Tentatives d’enseignement pour qu’ils apprennent…

J’en ai marre de faire passer des évaluations dont je connais déjà les résultats ! Toujours les mêmes qui apprennent, et d’autres qui réussissent sans rien n’avoir appris ! « Dis Marilyne, j’ai réussi mon évaluation ? » « Peut-être ! Mais qu’as-tu appris ? Réfléchis et reviens me le dire quand tu auras trouvé. » Réponse sans doute la plus cohérente avec à mes préoccupations d’enseignante dans une classe de 6e primaire.

J’avais pris l’habitude d’introduire trois questions de métacognition à la fin de chaque évaluation : deux sur la difficulté ou la facilité de l’élève et une sur l’apprentissage. J’ai introduit une nouvelle forme de cahier de synthèses, qui est en fait la structuration des traces d’apprentissages des élèves plus les ajouts éventuels que je juge nécessaires pour permettre une meilleure mémorisation des contenus par chacun. Pour chaque concept vu, une double page reprenait ma synthèse et leur réappropriation. Chaque élève s’investissait et faisait… ce que je lui demandais ! Leurs synthèses prenaient différentes formes, pas de copier-coller de ce que je faisais, mais une belle diversité de production. J’étais fière et enthousiaste. Quelques mois plus tard, après une nouvelle évaluation, dont les résultats étaient toujours les mêmes, j’ai pris la décision d’analyser plus finement leurs réponses aux questions de métacognition ainsi que leur réappropriation des synthèses.

Ça ne marche pas !

Dans les réponses aux questions, certains arrivaient à expliquer ce qu’ils apprenaient et le pourquoi, mais d’autres écrivaient : « J’ai appris à répondre aux questions de l’évaluation, j’ai appris à faire ce que Marilyne demande, j’ai appris que c’était trop difficile pour moi ». Dans le cahier de synthèses de ces élèves, même constat : s’ils sont créatifs dans la forme, le fond reste du recopiage ou ne reprend que des détails insignifiants, non essentiels à la compréhension de la matière.

« Les accompagner en leur apprenant à apprendre. »
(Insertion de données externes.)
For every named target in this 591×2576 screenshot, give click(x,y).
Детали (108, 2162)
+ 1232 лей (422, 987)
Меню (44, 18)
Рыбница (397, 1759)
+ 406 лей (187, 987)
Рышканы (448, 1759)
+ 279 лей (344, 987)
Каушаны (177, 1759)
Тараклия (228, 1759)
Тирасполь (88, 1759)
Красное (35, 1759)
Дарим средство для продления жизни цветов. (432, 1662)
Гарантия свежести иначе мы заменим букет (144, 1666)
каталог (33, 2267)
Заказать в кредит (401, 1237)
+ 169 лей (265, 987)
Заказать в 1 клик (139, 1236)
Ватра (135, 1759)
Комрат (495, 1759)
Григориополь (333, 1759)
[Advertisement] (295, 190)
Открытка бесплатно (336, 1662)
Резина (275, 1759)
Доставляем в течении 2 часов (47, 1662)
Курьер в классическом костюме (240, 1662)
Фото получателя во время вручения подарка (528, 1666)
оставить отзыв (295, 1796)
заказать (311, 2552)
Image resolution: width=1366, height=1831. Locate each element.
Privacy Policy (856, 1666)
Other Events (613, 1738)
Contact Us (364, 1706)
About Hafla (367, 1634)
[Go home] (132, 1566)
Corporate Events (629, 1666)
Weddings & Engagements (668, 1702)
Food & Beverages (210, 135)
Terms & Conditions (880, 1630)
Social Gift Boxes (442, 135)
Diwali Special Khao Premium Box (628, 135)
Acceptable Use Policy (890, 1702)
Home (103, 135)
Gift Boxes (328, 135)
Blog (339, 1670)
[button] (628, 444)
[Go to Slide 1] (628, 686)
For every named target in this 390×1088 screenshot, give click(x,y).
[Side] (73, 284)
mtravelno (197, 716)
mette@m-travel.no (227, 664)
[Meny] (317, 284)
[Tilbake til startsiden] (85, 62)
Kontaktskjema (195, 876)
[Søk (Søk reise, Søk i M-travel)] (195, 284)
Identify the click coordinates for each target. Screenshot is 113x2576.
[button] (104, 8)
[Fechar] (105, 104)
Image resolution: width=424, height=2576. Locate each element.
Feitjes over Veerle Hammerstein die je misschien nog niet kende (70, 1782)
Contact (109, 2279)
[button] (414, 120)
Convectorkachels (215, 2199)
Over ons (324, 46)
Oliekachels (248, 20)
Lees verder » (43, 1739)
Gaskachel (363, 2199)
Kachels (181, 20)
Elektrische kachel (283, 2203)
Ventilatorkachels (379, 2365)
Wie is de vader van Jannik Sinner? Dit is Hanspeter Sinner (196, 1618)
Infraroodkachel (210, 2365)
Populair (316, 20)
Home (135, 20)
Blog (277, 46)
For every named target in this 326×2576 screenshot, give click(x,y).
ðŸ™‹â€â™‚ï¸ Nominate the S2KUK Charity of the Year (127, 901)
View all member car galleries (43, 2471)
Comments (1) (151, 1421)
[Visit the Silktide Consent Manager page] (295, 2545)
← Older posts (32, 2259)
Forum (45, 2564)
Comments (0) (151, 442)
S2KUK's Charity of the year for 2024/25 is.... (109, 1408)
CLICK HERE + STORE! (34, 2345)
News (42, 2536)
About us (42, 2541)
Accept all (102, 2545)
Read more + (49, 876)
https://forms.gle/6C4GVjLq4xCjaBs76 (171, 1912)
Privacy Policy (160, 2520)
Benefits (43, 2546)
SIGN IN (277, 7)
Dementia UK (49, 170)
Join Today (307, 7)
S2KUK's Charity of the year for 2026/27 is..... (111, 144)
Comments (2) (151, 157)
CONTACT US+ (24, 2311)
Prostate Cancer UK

Moi qui voulais réduire les inégalités scolaires, je n’ai fait que les accentuer ! Ce que je faisais était trop superficiel, accessible aux enfants qui n’ont pas besoin de moi pour apprendre et complètement opaque pour les autres. J’ai donc décidé de changer ma pratique. Mais que faire pour que ces élèves se rendent compte de ce qu’ils apprennent et de comment ils font pour y arriver ?

Des nouvelles pratiques

J’ai explicité l’utilisation et le rôle du cahier de synthèses. Ce sont maintenant les élèves qui commencent à synthétiser les contenus quand la matière est vue et seulement s’ils en éprouvent le besoin. Pour qu’ils y arrivent seuls, nous avons passé, en amont, quelques heures à nous entrainer. Au début, je donnais le sujet et nous faisions un mur parlant (une sorte de carte mentale faite collectivement). En sous-groupe, ils essayaient de créer une première trace. Lors d’une confrontation collective, nous relevions les éléments redondants qui servaient de base à la création de la synthèse. Enfin, avec mon accompagnement, nous pouvions créer la trace synthèse. Petit à petit, le mur parlant est devenu individuel, et la mise en commun a disparu, pour laisser la place au travail individuel et en groupe.
Les évaluations sont personnalisées selon l’endroit où chacun se situe, à ce moment-là, dans son apprentissage. J’organise aussi un « stop matières » toutes les deux semaines pour faire le point sur la matière vue.
Je dois donc prévoir beaucoup de temps de travail en autonomie, de défis pour ceux qui apprennent sans moi, pour pouvoir m’occuper des élèves qui ont besoin d’explicitation, d’aide et de répétition. Je consacre deux heures chaque semaine pour travailler le concept de « c’est quoi apprendre » ?
Pour rendre ces changements observables, quantifiables et centralisés, j’ai introduit un cahier que beaucoup appellent aujourd’hui « le cahier des apprentissages ». Compléter celui-ci est le seul devoir que je donne quotidiennement à mes élèves. Tous les matins, pendant un temps de lecture individuelle, je passe pour lire ce qu’ils ont écrit.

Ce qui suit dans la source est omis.